Using the information:
1) Answer these questions from the glyphosate report:
(a) Between which days of gestation were the pregnant rats exposed to the herbicide?
(b) In which journal did the researchers publish their findings?
(c) What incidence of kidney disease did third-generation females show?
2) In the glyphosate report, transcribe the stretch from "Michael Skinner, a" through "generation of offspring." exactly.

Study text:
Science Daily, Apr 23, 2019
Washington State University researchers have found a variety of diseases and other health problems in the second- and third-generation offspring of rats exposed to glyphosate, the world's most popular weed killer. In the first study of its kind, the researchers saw descendants of exposed rats developing prostate, kidney and ovarian diseases, obesity and birth abnormalities.
Michael Skinner, a WSU professor of biological sciences, and his colleagues exposed pregnant rats to the herbicide between their eighth and 14th days of gestation. The dose -- half the amount expected to show no adverse effect -- produced no apparent ill effects on either the parents or the first generation of offspring.
But writing in the journal Scientific Reports, the researchers say they saw "dramatic increases" in several pathologies affecting the second and third generations. The second generation had "significant increases" in testis, ovary and mammary gland diseases, as well as obesity. In third-generation males, the researchers saw a 30 percent incidence of prostate disease -- three times the rate of a control population. The third generation of females had a 40 percent incidence of kidney disease, or four times the rate of the controls.
More than one-third of the second-generation mothers had unsuccessful pregnancies, with most of those affected dying. Two out of five males and females in the third generation were obese.
Skinner and his colleagues call this phenomenon "generational toxicology" and they've seen it over the years in fungicides, pesticides, jet fuel, the plastics compound bisphenol A, the insect repellant DEET and the herbicide atrazine. At work are epigenetic changes that turn genes on and off, often because of environmental influences.
Skinner said he decided to study glyphosate "due to it being one of the most commonly used compounds worldwide."

Material supplied:
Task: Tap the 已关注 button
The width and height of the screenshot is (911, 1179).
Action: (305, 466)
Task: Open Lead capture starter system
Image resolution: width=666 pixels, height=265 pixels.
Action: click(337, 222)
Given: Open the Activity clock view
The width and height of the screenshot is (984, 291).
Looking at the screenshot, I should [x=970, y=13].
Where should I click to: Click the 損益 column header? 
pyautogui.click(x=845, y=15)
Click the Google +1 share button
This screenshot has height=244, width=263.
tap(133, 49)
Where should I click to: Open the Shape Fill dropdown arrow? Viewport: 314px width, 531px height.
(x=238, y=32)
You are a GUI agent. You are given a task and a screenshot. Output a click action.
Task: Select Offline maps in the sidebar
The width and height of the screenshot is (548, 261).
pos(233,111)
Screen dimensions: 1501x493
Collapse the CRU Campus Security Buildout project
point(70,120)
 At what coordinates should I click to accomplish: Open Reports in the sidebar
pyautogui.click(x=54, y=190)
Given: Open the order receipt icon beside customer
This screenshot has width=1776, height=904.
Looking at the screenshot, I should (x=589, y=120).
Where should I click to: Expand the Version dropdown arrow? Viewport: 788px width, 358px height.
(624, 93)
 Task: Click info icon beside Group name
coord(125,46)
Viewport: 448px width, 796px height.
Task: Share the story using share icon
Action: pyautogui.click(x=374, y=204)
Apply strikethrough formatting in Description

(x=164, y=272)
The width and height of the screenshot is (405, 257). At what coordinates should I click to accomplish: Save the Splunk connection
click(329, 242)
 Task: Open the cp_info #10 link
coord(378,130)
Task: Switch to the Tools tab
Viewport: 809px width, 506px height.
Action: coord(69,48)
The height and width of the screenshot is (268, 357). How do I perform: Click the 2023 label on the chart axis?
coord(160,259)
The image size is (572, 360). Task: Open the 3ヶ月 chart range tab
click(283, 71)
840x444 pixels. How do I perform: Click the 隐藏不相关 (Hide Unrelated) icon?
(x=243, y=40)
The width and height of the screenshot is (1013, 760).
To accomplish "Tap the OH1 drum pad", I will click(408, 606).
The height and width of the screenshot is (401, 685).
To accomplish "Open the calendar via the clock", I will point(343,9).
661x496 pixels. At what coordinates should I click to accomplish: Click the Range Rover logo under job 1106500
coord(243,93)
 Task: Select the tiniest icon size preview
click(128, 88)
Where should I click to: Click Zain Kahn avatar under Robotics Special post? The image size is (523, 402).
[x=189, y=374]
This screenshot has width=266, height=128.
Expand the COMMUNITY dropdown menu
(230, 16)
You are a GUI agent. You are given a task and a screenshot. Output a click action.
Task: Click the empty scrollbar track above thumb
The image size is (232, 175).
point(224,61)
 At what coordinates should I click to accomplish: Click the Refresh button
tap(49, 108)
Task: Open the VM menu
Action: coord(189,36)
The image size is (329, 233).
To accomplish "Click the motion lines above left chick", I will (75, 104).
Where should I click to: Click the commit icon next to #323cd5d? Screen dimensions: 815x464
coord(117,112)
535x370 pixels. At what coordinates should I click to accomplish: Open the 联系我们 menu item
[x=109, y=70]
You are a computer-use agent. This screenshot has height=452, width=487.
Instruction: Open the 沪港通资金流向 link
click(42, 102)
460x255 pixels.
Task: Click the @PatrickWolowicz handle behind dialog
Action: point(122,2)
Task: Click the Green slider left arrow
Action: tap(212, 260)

Solved problems:
1)
(a) Between their eighth and 14th days of gestation.
(b) Scientific Reports.
(c) A 40 percent incidence, four times the rate of the controls.

2)
Michael Skinner, a WSU professor of biological sciences, and his colleagues exposed pregnant rats to the herbicide between their eighth and 14th days of gestation. The dose -- half the amount expected to show no adverse effect -- produced no apparent ill effects on either the parents or the first generation of offspring.